Look at the pictures in the original article. He built his open racks from
multiple painted metal parts. The metal parts probably don't provide a solid
path to ground. Connecting the ground stake to a big piece of metal that's not
grounded adds an antenna to the thing and makes emissions worse.

Easy to fix. Use a Dremel tool and grind off the paint where the stake is
screwed into the metal rail. Use jumper wires (properly, green ones) and
crimped screw lugs to connect the rails together. Connect those to something
that has a grounded case. Check with an ohmmeter to see that there's
continuity between the metal cooling plate on the GPU and the ground pin of
what plugs into the wall. Should be less than 1 ohm.

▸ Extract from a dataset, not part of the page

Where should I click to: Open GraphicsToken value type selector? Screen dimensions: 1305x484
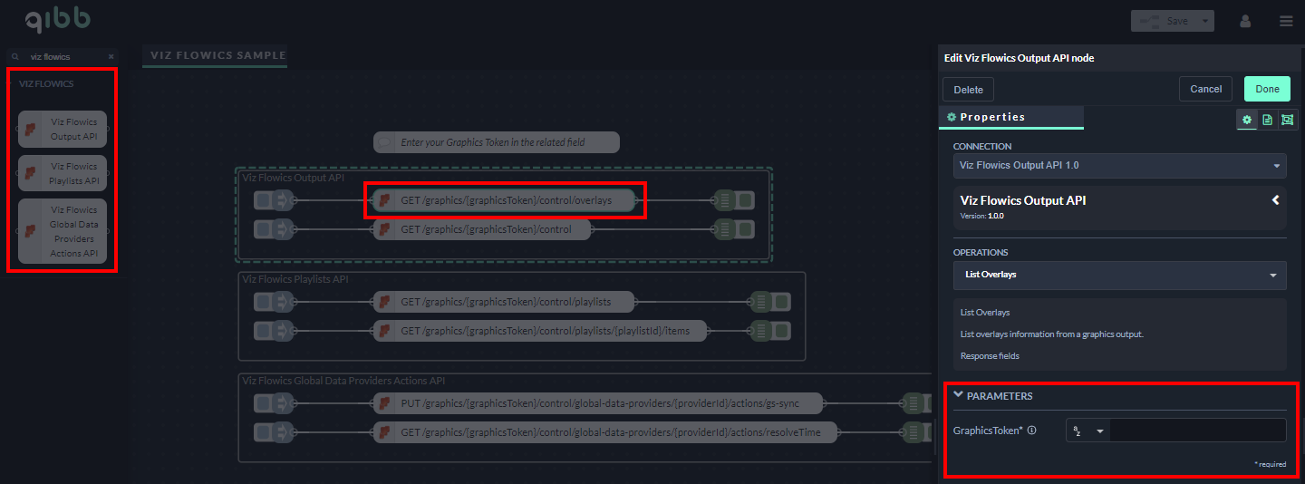(x=1088, y=431)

Use an outlet tester to
make sure your wall outlet has a valid ground pin. Now most of your RF hash
gets clamped by the tie to ground.

------
superkuh
My interests in cryptocurrency and my interests in radio astronomy started at
about the same time, ~2010. I've definitely been able to notice that broadband
low VHF noise when mining at home. By now I have literal years of recordings
of it. For me it's worst around 144 MHz with my series of AMD GPU (5770, 7870,
7950) using DVI.

------
fra
I wonder: isn’t this just the kind of things electronics get FCC tested for?
How did nvidia get accredited by an FCC certified lab given the strong
emissions in those bands?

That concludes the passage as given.